Given passage:
════════════════

Following an irregular sleep and meal schedule over a prolonged period can lead to an increased risk of obesity and diabetes, according to a new study from Brigham and Women’s Hospital and the Division of Sleep Medicine at Harvard Medical School.
Researchers restricted the meal times and sleep schedules of 21 healthy adults, both young and old, over the course of five weeks. For three of those weeks, the participants were exposed to “circadian misalignment,” meaning that the participants were put on a 28-hour day schedule during which they were allowed to sleep for 5.6 hours out of every 24.
Participants lived in the lab for the duration of the study and were monitored closely.
Results showed that participants experienced a decrease in resting metabolic rate and an increase in glucose secretion, and three out of the 21 participants were pre-diabetic by the end of the study. Once participants were allowed to resume normal sleeping and eating habits, they all recovered.
“Your internal 24 clock can’t synchronize to a 28 hour schedule. Most of the time in the week when those participants are sleeping or active, eating or fasting, are times when their bodies are not optimally primed to respond,” said Harvard Medical School professor Orfeu M. Buxton, a lead author on the study titled “Adverse Metabolic Consequences in Humans of Prolonged Sleep Restriction Combined with Circadian Disruption.”

════════════════

Questions to answer:
- a) Retype the portion of the sleep study article that begins at the words "Results showed that" and stops after "they all recovered.".
- b) Continue the article about the irregular sleep and meal schedule study, starting after its last sentence.

Excerpted data:
════════════════

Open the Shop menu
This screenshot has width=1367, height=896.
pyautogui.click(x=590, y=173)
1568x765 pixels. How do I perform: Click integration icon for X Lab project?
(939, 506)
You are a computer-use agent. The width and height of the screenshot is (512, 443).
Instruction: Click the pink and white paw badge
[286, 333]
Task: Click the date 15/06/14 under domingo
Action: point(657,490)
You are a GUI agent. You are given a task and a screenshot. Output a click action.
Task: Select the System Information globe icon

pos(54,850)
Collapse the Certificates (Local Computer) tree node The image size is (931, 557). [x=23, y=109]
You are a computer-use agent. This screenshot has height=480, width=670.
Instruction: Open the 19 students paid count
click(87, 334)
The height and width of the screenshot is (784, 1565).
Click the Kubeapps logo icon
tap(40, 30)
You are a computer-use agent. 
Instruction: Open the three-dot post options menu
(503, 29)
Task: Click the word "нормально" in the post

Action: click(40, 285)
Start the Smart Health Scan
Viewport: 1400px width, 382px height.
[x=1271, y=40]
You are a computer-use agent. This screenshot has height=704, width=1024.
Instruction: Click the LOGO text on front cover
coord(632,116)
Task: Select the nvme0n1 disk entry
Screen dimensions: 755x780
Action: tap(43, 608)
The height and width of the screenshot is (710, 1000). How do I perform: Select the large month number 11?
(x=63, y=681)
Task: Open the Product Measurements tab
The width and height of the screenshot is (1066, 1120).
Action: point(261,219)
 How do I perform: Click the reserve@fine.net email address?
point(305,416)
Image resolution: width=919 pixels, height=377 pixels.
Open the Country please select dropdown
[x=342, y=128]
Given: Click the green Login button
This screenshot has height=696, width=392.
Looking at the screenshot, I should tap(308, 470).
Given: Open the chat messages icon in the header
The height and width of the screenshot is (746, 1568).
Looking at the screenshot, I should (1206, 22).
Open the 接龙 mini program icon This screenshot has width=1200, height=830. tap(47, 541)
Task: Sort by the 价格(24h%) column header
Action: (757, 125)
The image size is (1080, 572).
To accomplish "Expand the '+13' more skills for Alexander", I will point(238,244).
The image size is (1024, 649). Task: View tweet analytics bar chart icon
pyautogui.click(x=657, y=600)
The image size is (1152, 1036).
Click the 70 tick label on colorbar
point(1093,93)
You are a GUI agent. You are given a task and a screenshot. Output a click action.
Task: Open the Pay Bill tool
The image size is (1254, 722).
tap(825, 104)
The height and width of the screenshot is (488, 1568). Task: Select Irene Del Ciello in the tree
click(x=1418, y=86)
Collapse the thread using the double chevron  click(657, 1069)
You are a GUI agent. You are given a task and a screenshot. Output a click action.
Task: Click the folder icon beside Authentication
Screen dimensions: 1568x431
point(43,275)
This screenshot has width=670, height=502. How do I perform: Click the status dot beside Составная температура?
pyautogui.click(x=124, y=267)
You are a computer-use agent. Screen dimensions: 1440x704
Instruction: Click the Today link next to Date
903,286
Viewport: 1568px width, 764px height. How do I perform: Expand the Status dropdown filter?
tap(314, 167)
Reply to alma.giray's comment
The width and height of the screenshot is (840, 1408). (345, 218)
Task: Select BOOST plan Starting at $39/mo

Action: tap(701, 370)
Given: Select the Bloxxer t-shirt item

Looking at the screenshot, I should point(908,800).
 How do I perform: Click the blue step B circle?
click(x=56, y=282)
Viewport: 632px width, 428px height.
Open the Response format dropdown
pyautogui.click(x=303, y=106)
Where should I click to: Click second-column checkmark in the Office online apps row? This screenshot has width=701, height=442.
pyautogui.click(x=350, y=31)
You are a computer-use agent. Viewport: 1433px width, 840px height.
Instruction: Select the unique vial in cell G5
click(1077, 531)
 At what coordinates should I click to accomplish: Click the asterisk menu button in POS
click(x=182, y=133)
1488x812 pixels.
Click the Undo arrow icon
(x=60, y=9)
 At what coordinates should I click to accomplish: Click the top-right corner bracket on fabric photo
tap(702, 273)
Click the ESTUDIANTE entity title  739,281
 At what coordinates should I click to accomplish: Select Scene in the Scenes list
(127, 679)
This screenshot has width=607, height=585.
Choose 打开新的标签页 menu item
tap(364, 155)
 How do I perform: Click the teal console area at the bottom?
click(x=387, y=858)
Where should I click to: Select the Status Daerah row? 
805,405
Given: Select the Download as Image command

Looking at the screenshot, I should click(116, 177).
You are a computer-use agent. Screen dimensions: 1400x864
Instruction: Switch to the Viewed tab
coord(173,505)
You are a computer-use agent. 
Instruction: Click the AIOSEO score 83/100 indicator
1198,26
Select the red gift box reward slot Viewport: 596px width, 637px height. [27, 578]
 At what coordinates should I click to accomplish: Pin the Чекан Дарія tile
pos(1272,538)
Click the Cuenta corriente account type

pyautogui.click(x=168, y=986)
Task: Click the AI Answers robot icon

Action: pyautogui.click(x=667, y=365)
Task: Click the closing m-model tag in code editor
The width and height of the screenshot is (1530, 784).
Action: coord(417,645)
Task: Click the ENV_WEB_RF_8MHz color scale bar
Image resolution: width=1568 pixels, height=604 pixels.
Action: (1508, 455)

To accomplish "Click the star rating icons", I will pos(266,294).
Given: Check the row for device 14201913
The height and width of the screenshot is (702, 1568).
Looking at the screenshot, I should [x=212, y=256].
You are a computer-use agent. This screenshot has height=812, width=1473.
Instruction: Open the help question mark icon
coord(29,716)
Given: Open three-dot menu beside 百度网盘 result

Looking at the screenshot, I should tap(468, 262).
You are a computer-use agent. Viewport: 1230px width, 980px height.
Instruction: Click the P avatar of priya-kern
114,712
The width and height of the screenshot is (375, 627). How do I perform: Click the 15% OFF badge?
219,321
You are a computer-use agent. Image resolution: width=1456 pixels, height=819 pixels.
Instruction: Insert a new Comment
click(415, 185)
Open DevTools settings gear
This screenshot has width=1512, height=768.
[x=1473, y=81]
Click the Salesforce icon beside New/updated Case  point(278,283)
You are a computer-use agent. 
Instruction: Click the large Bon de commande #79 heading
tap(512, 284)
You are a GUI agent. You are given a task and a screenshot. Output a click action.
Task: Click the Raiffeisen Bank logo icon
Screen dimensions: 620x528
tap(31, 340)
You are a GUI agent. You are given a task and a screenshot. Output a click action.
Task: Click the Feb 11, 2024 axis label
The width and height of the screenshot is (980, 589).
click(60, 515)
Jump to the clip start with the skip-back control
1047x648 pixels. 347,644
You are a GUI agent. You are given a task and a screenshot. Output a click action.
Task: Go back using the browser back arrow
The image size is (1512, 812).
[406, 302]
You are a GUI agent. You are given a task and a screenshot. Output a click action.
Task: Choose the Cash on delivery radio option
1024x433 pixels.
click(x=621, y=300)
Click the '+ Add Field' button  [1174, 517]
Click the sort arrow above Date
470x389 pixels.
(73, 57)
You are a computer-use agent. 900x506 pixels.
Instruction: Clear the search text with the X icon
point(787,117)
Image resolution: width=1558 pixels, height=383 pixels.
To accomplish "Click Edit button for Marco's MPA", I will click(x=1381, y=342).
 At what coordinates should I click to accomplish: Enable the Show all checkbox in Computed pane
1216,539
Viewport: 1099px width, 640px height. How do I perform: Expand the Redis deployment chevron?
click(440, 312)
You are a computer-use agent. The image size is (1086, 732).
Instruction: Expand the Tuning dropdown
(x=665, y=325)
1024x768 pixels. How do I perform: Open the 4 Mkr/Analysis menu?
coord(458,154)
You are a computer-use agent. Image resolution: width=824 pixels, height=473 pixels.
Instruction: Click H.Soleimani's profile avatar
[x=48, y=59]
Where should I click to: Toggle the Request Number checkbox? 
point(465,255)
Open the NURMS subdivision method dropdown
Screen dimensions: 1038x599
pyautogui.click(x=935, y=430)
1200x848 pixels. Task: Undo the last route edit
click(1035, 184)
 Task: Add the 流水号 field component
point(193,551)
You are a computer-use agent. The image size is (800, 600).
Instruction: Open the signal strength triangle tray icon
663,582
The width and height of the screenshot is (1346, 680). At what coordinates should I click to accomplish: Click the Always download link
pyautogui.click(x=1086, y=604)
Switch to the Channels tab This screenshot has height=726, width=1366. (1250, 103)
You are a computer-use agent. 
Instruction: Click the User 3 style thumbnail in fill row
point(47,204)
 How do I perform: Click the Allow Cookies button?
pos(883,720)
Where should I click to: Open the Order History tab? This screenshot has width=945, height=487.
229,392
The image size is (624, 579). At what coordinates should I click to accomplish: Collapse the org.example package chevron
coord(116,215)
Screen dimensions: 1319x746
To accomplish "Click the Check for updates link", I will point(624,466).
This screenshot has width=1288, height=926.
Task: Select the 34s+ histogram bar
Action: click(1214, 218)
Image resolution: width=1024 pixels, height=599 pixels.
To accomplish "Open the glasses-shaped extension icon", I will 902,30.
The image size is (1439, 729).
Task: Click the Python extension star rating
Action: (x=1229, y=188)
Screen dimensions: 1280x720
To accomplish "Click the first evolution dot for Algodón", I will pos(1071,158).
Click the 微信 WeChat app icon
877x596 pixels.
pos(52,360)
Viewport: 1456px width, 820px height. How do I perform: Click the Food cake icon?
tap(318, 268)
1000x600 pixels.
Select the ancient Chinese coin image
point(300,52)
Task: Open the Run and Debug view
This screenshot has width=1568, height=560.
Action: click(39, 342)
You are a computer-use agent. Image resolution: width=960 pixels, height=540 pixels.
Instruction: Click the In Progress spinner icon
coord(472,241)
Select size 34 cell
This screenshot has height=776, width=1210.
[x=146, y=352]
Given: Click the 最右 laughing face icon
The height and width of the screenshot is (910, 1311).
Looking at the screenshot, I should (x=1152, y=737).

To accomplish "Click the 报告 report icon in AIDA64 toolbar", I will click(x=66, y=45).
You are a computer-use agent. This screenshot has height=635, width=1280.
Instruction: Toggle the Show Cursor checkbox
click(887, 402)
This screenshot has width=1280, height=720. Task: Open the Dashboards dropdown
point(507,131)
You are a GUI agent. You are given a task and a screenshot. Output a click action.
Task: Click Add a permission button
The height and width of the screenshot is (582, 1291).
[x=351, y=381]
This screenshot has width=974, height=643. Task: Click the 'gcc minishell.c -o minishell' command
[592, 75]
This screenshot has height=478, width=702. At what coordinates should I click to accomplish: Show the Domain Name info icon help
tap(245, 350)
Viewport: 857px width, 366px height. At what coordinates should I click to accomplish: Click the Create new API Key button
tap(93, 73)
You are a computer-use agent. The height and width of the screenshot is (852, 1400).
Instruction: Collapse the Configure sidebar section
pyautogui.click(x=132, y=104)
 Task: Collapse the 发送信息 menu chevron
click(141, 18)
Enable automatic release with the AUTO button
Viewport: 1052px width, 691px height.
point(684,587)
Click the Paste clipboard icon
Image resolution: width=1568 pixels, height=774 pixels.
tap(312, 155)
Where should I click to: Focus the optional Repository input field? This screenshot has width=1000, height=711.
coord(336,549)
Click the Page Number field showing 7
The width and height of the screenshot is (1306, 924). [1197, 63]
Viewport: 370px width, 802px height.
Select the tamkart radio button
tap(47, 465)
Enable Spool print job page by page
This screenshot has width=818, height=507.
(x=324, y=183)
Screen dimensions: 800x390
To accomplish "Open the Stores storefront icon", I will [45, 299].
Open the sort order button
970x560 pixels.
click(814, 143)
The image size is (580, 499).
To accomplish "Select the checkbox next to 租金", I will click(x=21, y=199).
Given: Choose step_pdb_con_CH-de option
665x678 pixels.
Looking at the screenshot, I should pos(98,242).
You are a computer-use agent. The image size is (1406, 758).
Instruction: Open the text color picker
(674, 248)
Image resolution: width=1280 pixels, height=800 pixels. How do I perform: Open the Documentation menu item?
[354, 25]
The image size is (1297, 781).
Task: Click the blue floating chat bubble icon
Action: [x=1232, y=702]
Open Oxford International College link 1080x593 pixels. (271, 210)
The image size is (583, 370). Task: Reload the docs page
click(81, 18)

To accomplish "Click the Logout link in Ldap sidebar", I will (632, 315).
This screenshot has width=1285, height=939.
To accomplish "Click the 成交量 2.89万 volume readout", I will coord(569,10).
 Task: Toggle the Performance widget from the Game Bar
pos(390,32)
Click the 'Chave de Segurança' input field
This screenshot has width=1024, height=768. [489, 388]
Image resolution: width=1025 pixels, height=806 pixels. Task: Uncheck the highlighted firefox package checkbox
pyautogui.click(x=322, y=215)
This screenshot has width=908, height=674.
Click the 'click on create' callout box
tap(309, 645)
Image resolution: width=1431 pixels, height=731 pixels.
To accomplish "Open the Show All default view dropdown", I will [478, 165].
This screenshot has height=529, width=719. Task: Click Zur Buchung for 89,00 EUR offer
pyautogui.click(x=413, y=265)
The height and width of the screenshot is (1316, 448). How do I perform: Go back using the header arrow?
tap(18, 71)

════════════════

Responses to the exercise:
- a)
Results showed that participants experienced a decrease in resting metabolic rate and an increase in glucose secretion, and three out of the 21 participants were pre-diabetic by the end of the study. Once participants were allowed to resume normal sleeping and eating habits, they all recovered.

- b)
Professor Steven A. Shea, an HMS professor and the paper’s senior author, explained that the study was partially inspired by epidemiological research showing increased rates of diabetes and obesity among shift workers who sleep during the day.
Although the recent findings do not prove conclusively that shift workers are likelier to become diabetic or obese specifically because of their unusual sleep schedules, they do support the data of the epidemiological studies.
“Standing alone based on a month-long experiment in very healthy people, it’s very difficult to extrapolate the results to diabetes, but in the face of all the epidemiological studies showing the adverse metabolic changes associated with shift work, it’s tempting to think about this extrapolation,” said Shea.
“If these findings [...] persist over many months or years, this could well be the reason by which shift workers gain weight and some of them become more prone to diabetes,” he continued.
Buxton explained that college students, like shift workers, often experience circadian disruption, partially due “social jet lag,” which occurs when people stay up late and sleep in on weekends to socialize and then catch up on lost rest.
Computer and cell phone use can also cause sleep disruption, since technological devices emit blue “daytime” light that further confuses circadian rhythms and makes sleeping more difficult.
“Sleep researchers are up against a $100 billion dollar industry that is dependent on college students using cell phones and computers getting this night time blue light that disrupts circadian rhythms,” said Buxton. “I feel like a we’re a little pebble against a tsunami.”